____ RAW DATA

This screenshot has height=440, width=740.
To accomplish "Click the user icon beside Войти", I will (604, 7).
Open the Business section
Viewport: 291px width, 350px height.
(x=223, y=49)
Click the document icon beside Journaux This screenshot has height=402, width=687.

________

▸ **SET PROBLEM**: Please rewrite all of the material above, substituting "symbol" for each "icon" and keeping everything else the same.

▸ **THE COMPLETED TASK**:
This screenshot has height=440, width=740.
To accomplish "Click the user symbol beside Войти", I will (604, 7).
Open the Business section
Viewport: 291px width, 350px height.
(x=223, y=49)
Click the document symbol beside Journaux This screenshot has height=402, width=687.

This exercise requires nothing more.